Vaccination of poultry for IBV would alleviate a major problem for the poultry industry. However, current vaccine regimes based on a single virus group, known as a serotype, often do not produce sufficient immunity against other serotypes, so two or more different vaccines have to be used in order to provide broader protection. Consequently, there is a real need to develop new vaccines against infectious bronchitis (IB) that are protective against multiple strains of the virus.
To do this Dr Erica Bickerton, leader of the Coronaviruses group at Pirbright, and her colleagues generated ‘recombinant viruses’, viruses that are made up of parts from different strains. In this case they made viruses containing different S proteins. The S protein on the surface of IBV binds to a protein on the outside of cells to initiate entry and infection. The recombinant viruses were made by incorporating different parts of the S protein, known as subunits S1 and S2, from vaccine or virulent IBV strains into a non-pathogenic strain of IBV called Beaudette (Beau-R).
Protecting chicks using a recombinant virus
They found the recombinant vaccines were capable of replicating in primary chicken kidney cell cultures and in Vero cells, which are derived from African green monkey kidney cells and are a widely used cell line. This research, published in the Journal of General Virology, implies that recombinant IBVs containing S1 subunits from diverse IBV strains are able to grow in a cell line that may facilitate rational design of the future vaccines.
To test these and other recombinant viruses further, particularly with regards to their potency, or immunogenicity, as vaccines, Dr Bickerton collaborated with a team at The University of Edinburgh. Professor Lonneke Vervelde, at the University’s The Roslin Institute, who led the study published in the Journal of Virology said: “There is a real need to develop new vaccines against Infectious Bronchitis that protect against multiple strains and offer rapid responses. We are trying to make a vaccine that offers broad protection, but further research is needed to develop a more robust vaccine.”
Dr Bickerton added: “In this study we found it is possible to partially protect chickens against IB using a recombinant virus vaccine incorporating the S1 or S2 subunits. However, these vaccine viruses did not stimulate an optimal immune response. A better immune response was seen when the full S protein from the virulent strain was incorporated into the Beaudette vaccine virus”.
This suggests that the S protein subunits from different strains do not come together as well as the subunits from a single strain do, which reduces their ability to protect chickens against infection. The implication is that optimal formation of the S protein is required, and it is expected, with further optimisation the researchers will see a greater immune response generated.
Giving booster vaccinations might also improve protection
The study reported here is part of a larger project looking at specific differences in the S protein between groups of IBV. If some of these differences can be incorporated into a single, effective vaccine strain that will protect against all groups of IBV then this would have great potential for use in the poultry industry.
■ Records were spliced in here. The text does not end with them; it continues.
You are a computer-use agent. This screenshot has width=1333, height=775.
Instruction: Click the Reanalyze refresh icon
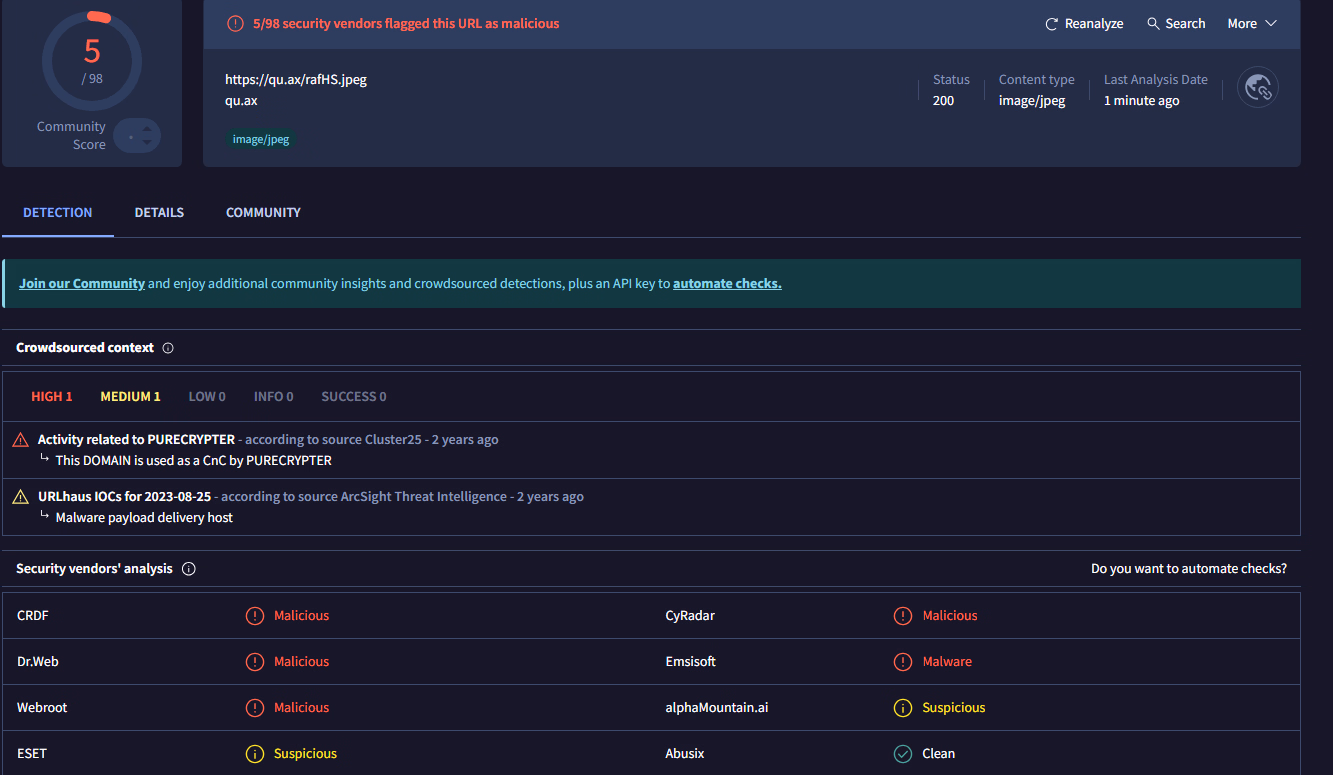(x=1051, y=24)
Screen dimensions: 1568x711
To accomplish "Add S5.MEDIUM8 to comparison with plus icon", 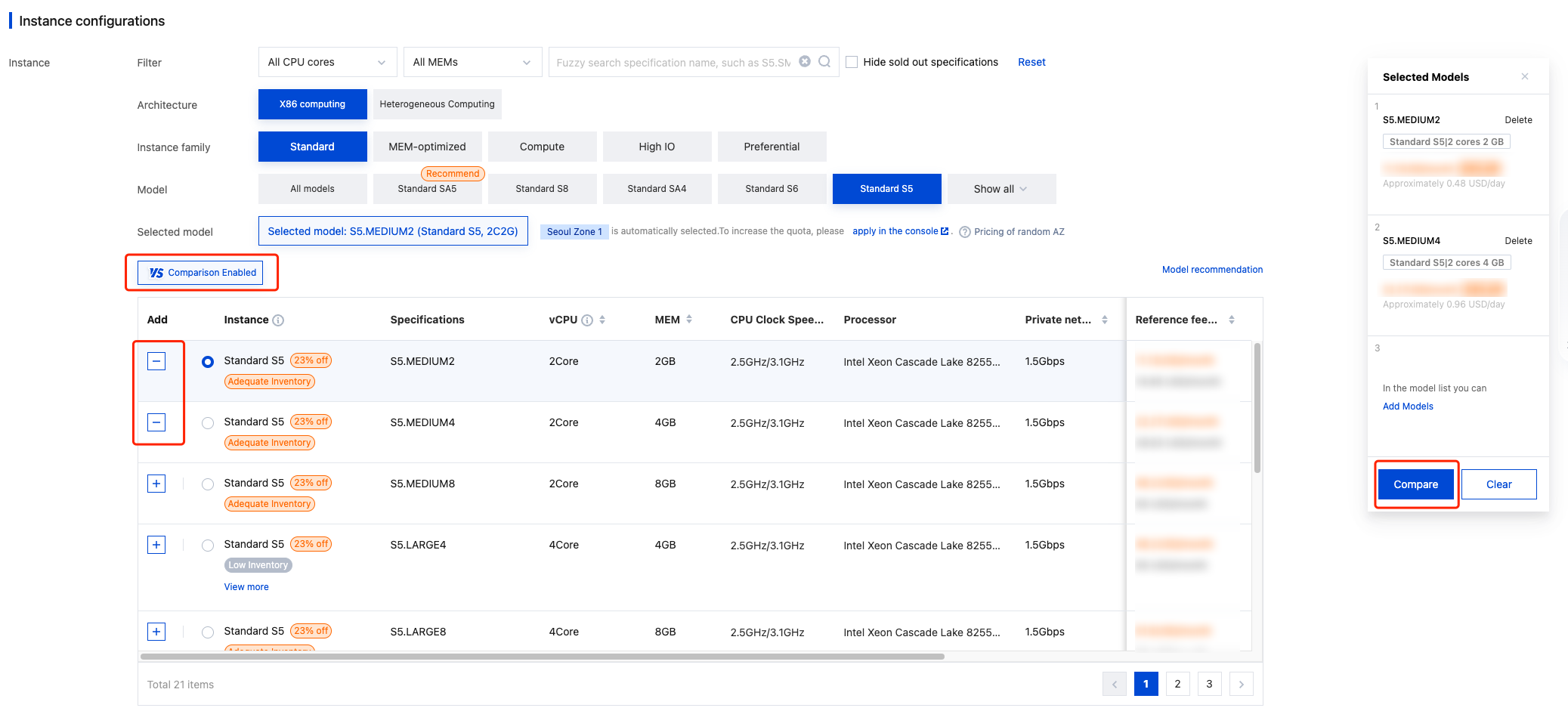I will (156, 484).
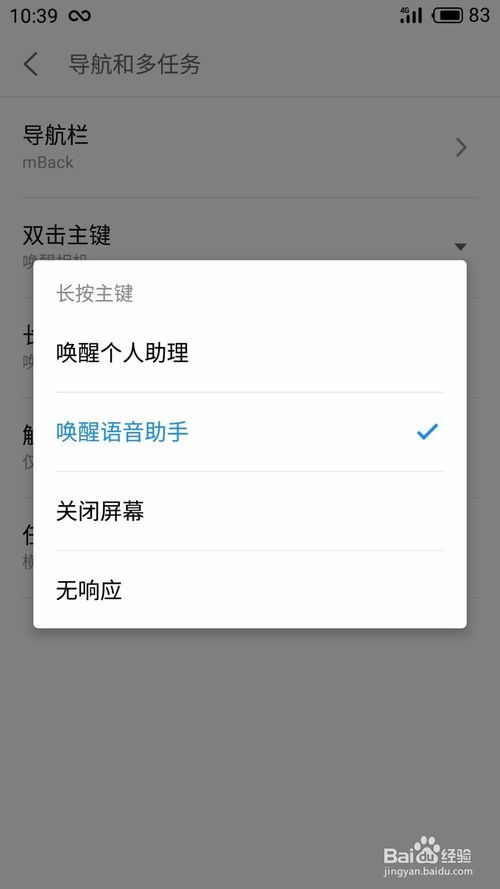The height and width of the screenshot is (889, 500).
Task: Tap the infinity icon in status bar
Action: [79, 16]
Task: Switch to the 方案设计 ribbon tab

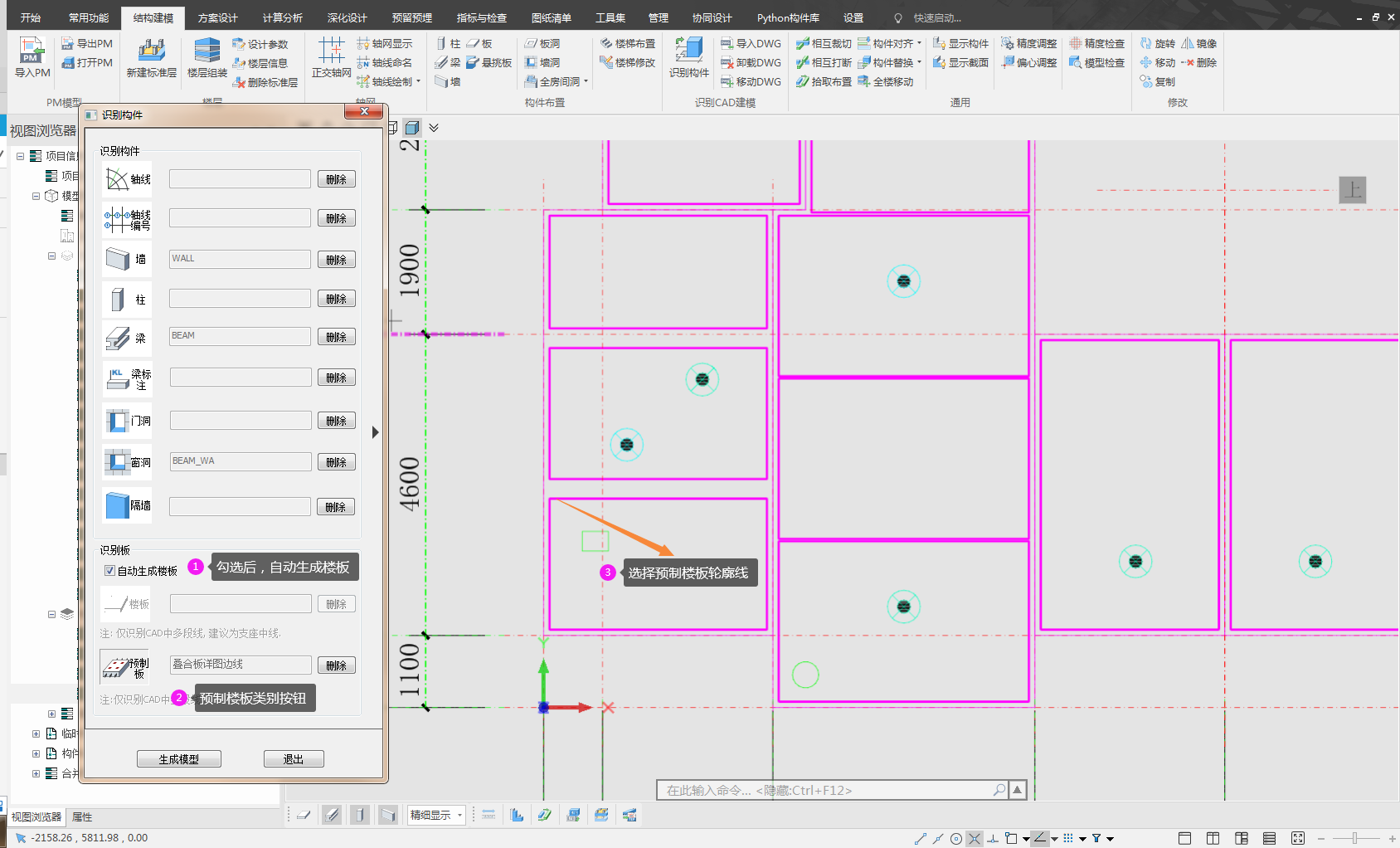Action: tap(217, 18)
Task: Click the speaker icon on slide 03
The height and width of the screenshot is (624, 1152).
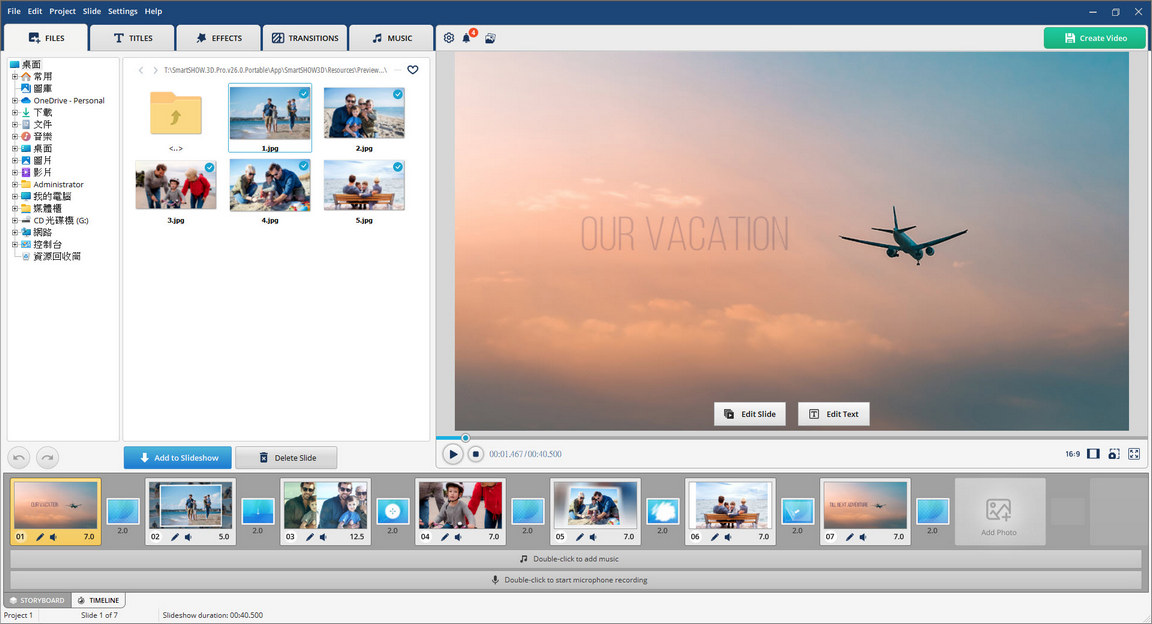Action: coord(323,537)
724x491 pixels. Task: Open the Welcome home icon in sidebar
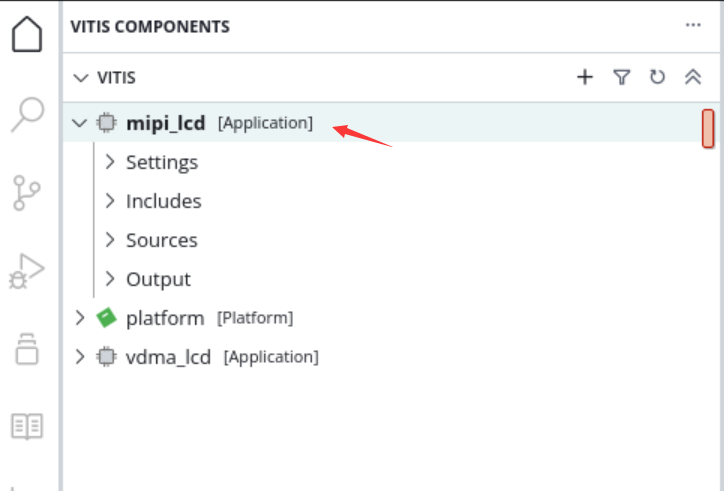tap(27, 34)
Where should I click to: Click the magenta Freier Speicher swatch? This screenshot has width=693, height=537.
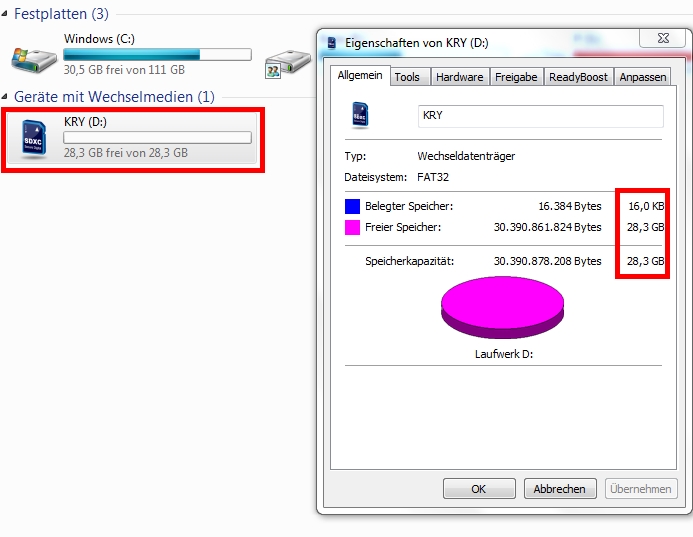(352, 227)

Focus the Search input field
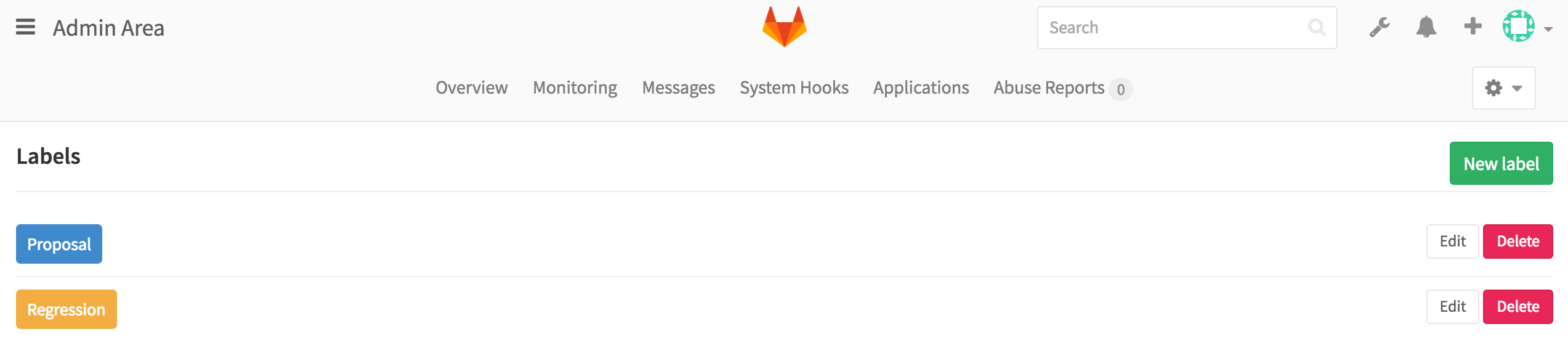(x=1170, y=28)
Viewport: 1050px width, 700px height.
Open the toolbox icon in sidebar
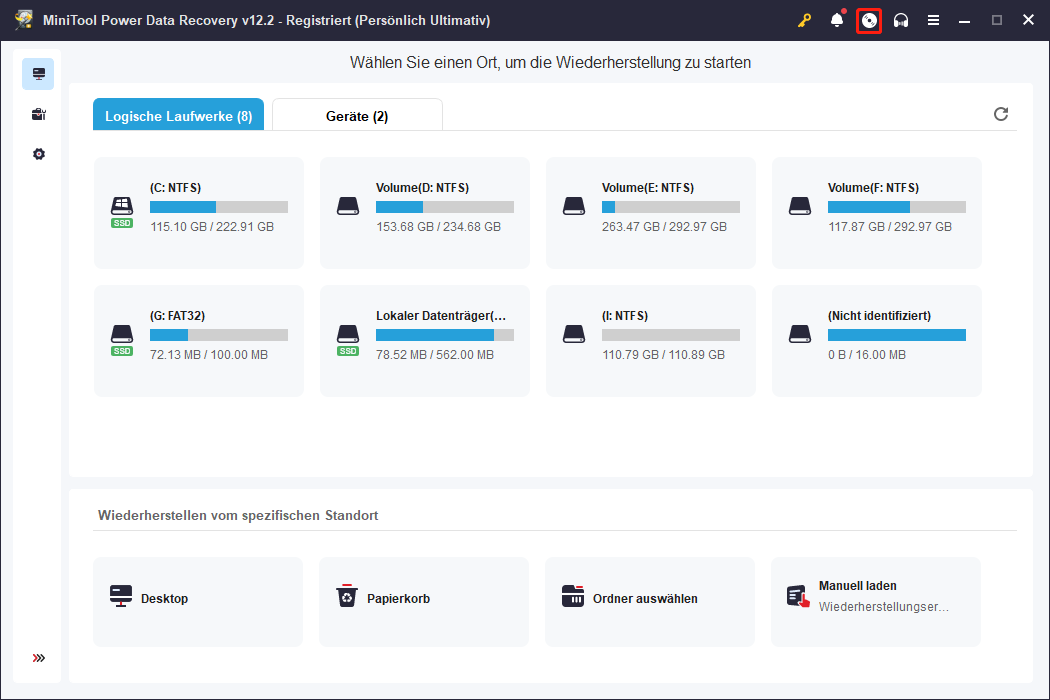point(38,114)

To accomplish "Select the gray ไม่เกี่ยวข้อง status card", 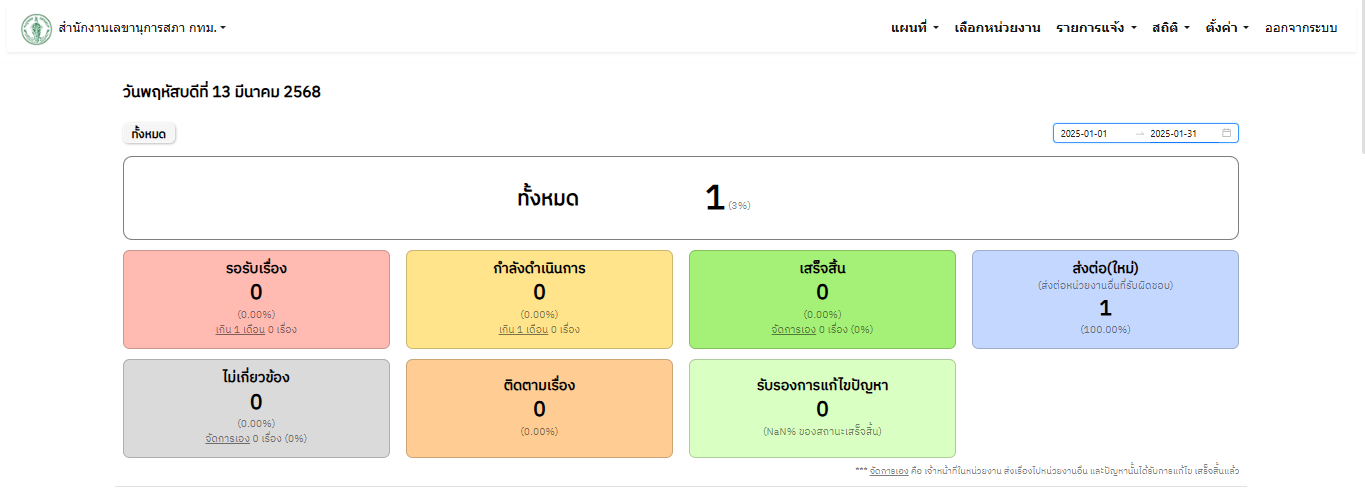I will pos(256,408).
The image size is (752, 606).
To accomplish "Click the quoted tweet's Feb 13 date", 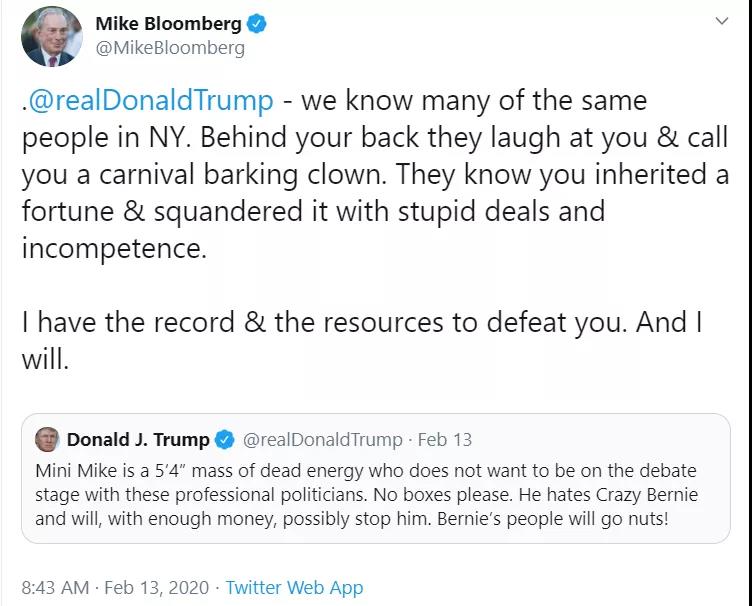I will (444, 440).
The next steps are to engineer a recombinant IBV vaccine with improved replication, which may improve the immune response. Giving booster vaccinations might also improve protection. “It is possible that the Beaudette vaccine strain ‘backbone’ for our recombinant viruses was too weak, or attenuated, but the genetic tools we have that allow us to engineer recombinant viruses will enable us to test different backbone strains and S proteins with a view to finding a vaccine strain that will protect against multiple or all groups of IBV”, said Dr Bickerton.
A recombinant vaccine would have great potential for the development of more cost effective and efficient commercial vaccines, easing a significant economic burden on the poultry industry, as well as generating technology that could enable a more rapid response to newly emerging IBV strains.
Infectious Bronchitis Virus
Infectious bronchitis virus (IBV) is a highly infectious avian pathogen, which affects the respiratory tract, gut, kidney and birds’ reproductive systems. It belongs to the Coronavirus family, genus Gammacoronavirus, which has a single stranded RNA genome, surrounded by a nucleocapsid and envelope.
IBV causes infectious bronchitis, targeting the respiratory and uro-genital tract. IBV mainly causes respiratory disease in the infected birds but also lowers egg production, and can cause kidney damage.
– Young chickens are depressed and huddle under the heat source;
– Gasping, coughing and nasal discharge;
– Drop in egg production;
– Poor quality eggs; misshapen or soft-shelled eggs with watery content;
– When the kidneys are affected, increased water intake, depression, scouring and wet litter are commonly observed.
IBV is spread by aerosol or by ingestion of contaminated feed, water or faeces. Contaminated equipment and material are also a potential source for indirect transmission over large distances.
IBV is globally spread, being prevalent in all countries with an intensive poultry industry.